- _Screenshot grounding data_
########
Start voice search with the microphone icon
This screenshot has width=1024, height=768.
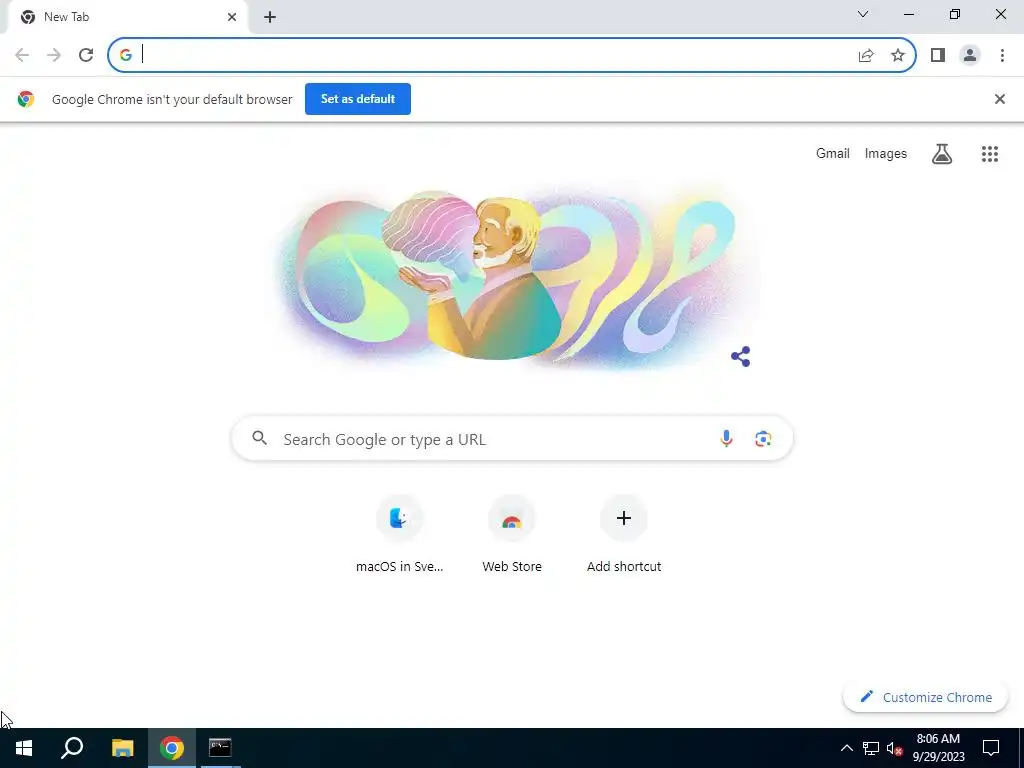tap(726, 439)
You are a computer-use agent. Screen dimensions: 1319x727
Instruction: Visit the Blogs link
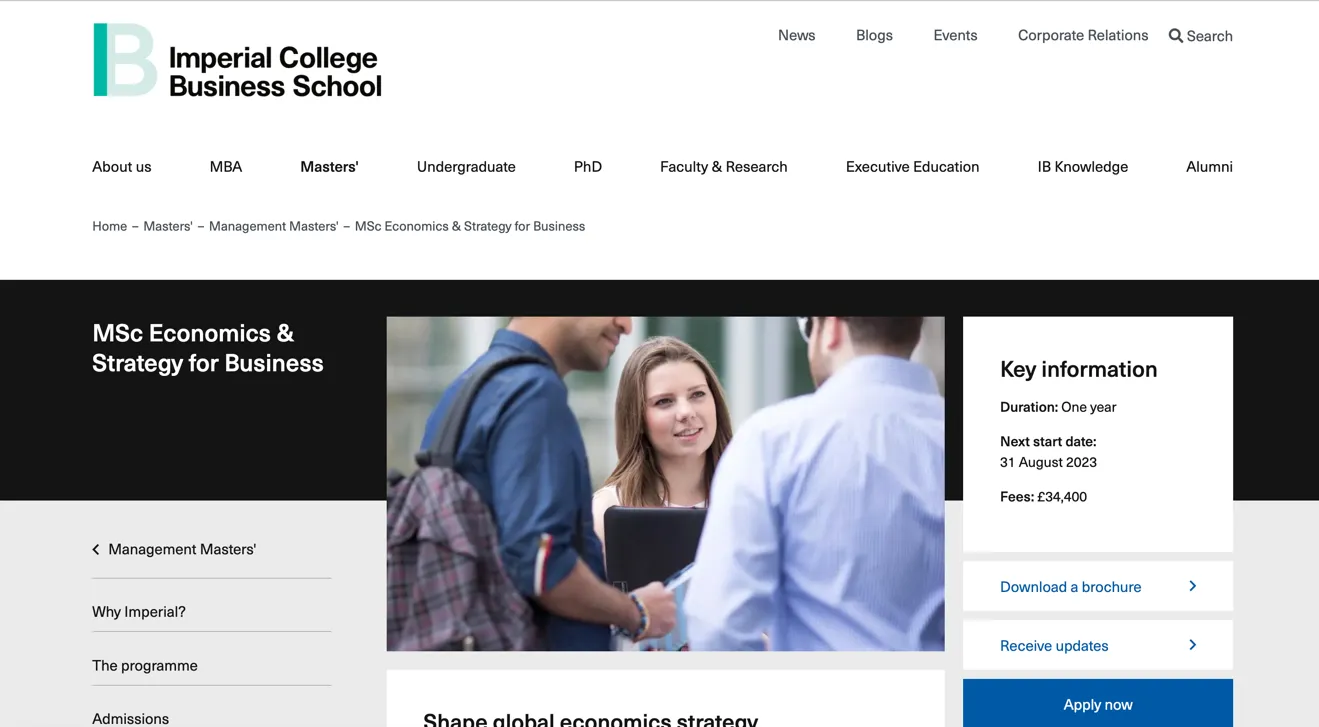point(874,35)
########
- _EXERCISE DIRECTIONS_
Apart from the pictures, every record must be set down exactly.

- _SOLUTION TO THIS EXERCISE_
Start voice search with the microphone icon
This screenshot has width=1024, height=768.
tap(726, 439)
You are a computer-use agent. Screen dimensions: 1319x727
Instruction: Visit the Blogs link
point(874,35)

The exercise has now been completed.